Text provided:
# # #

Key Takeaways
- War stocks, particularly in aerospace and defense, provide portfolio stability during geopolitical instability due to long-term government contracts.
- The backlog of major defense contractors like Lockheed Martin and RTX reached record highs in late 2025, signaling sustained demand.
- Modern warfare is shifting towards software and AI, making companies like Palantir essential "war time stocks" alongside traditional hardware manufacturers.
- Evaluating balance sheets, free cash flow, and technological innovation is critical when selecting the best stocks to buy during war.
- Tools like Intellectia.AI can help you time your entries and exits using advanced AI stock analysis and trading signals.
Introduction
Have you ever looked at your portfolio during times of global conflict and wondered why the broader market is bleeding while specific sectors are reaching all-time highs? It is a frustrating experience to see your hard-earned capital erode because of geopolitical events entirely out of your control. However, seasoned investors know that while uncertainty creates volatility, it also creates specific, predictable opportunities in the defense sector.

# # #

Raw data:
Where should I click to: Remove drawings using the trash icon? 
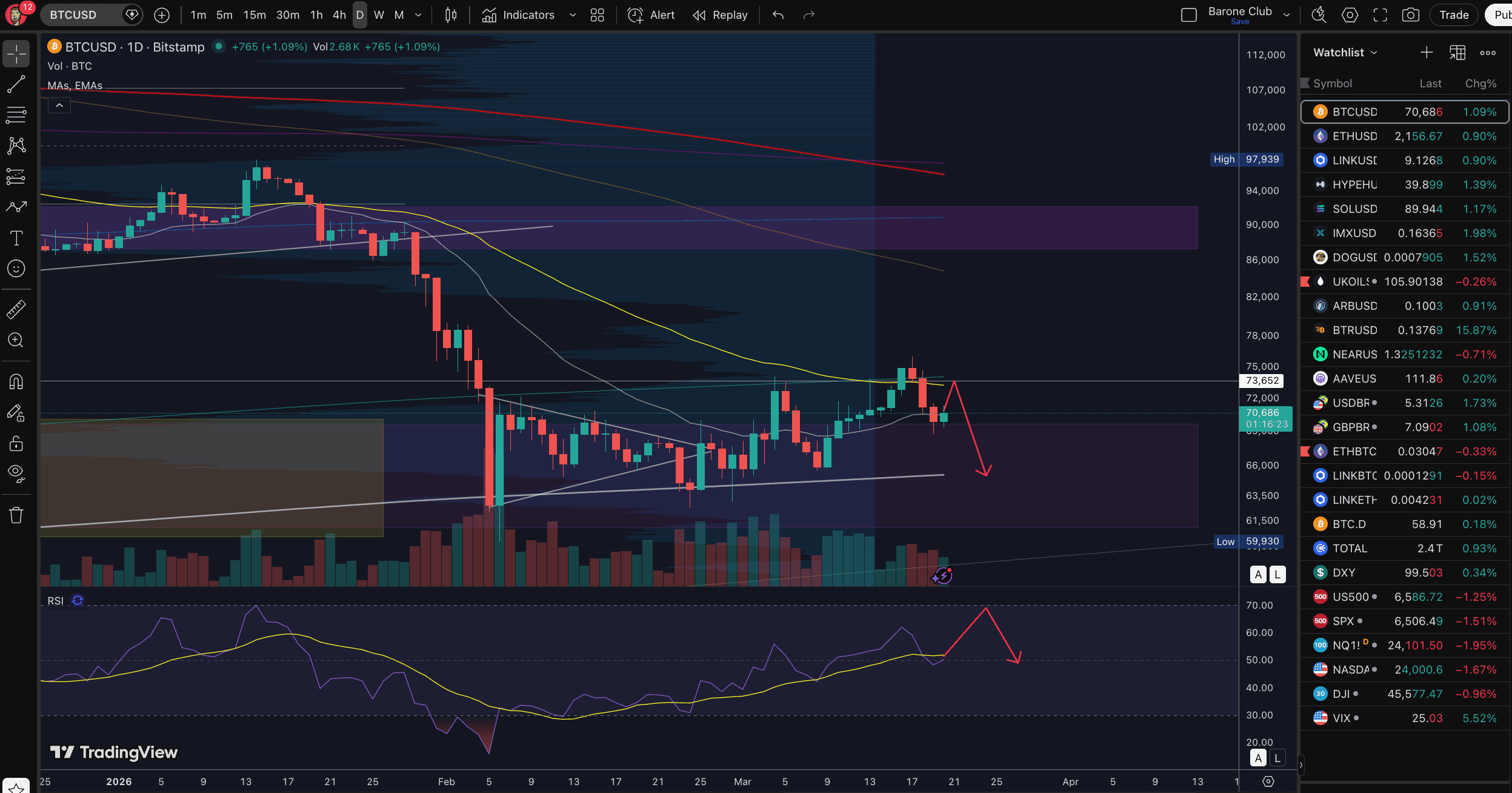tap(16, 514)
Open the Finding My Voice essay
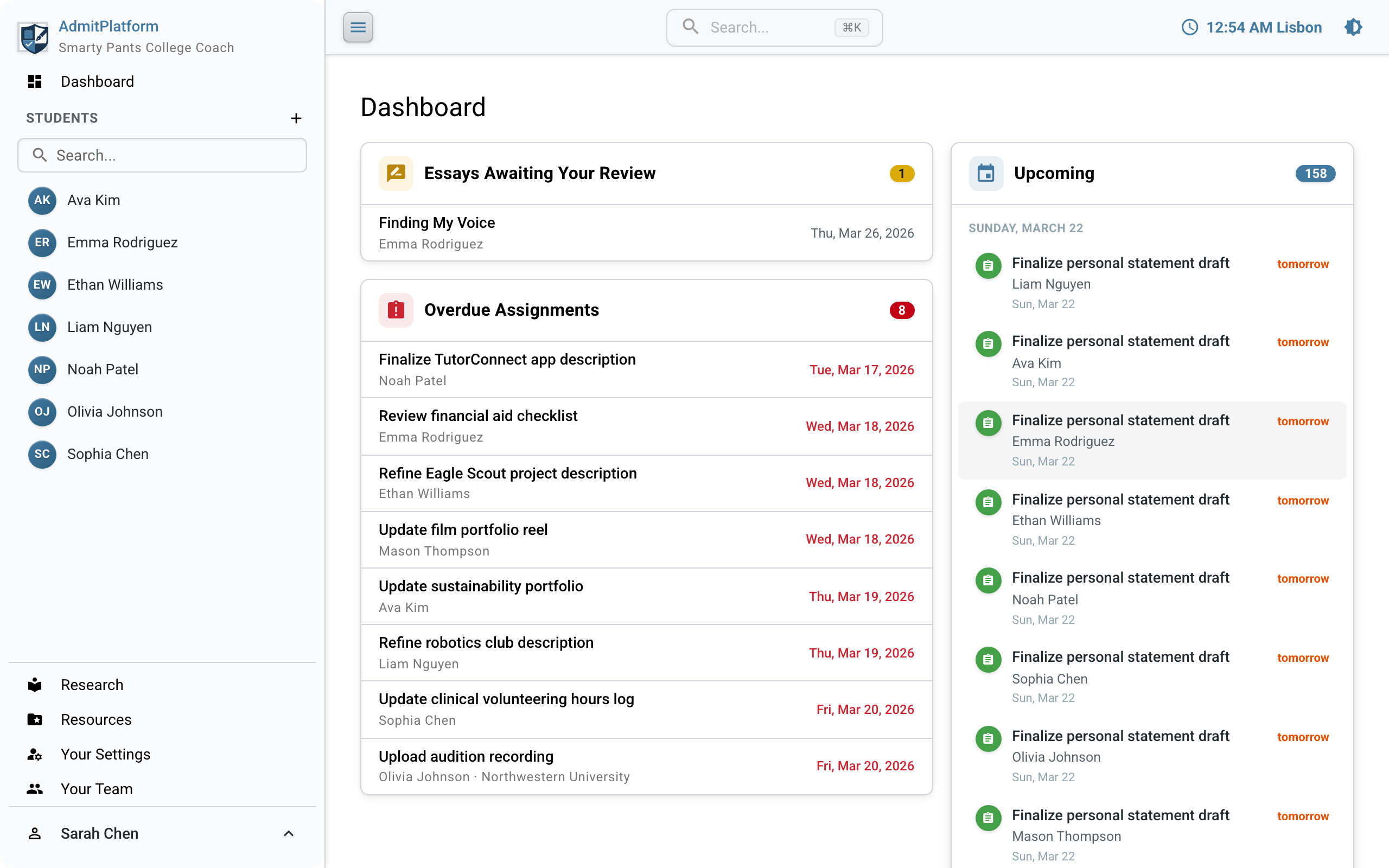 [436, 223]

# # #

Exercise requirements: Can you reproduce the defense stocks text from "Key Takeaways" to "and trading signals." word for word? Answer from the defense stocks text alone, not from the lines.

Task result:
Key Takeaways
- War stocks, particularly in aerospace and defense, provide portfolio stability during geopolitical instability due to long-term government contracts.
- The backlog of major defense contractors like Lockheed Martin and RTX reached record highs in late 2025, signaling sustained demand.
- Modern warfare is shifting towards software and AI, making companies like Palantir essential "war time stocks" alongside traditional hardware manufacturers.
- Evaluating balance sheets, free cash flow, and technological innovation is critical when selecting the best stocks to buy during war.
- Tools like Intellectia.AI can help you time your entries and exits using advanced AI stock analysis and trading signals.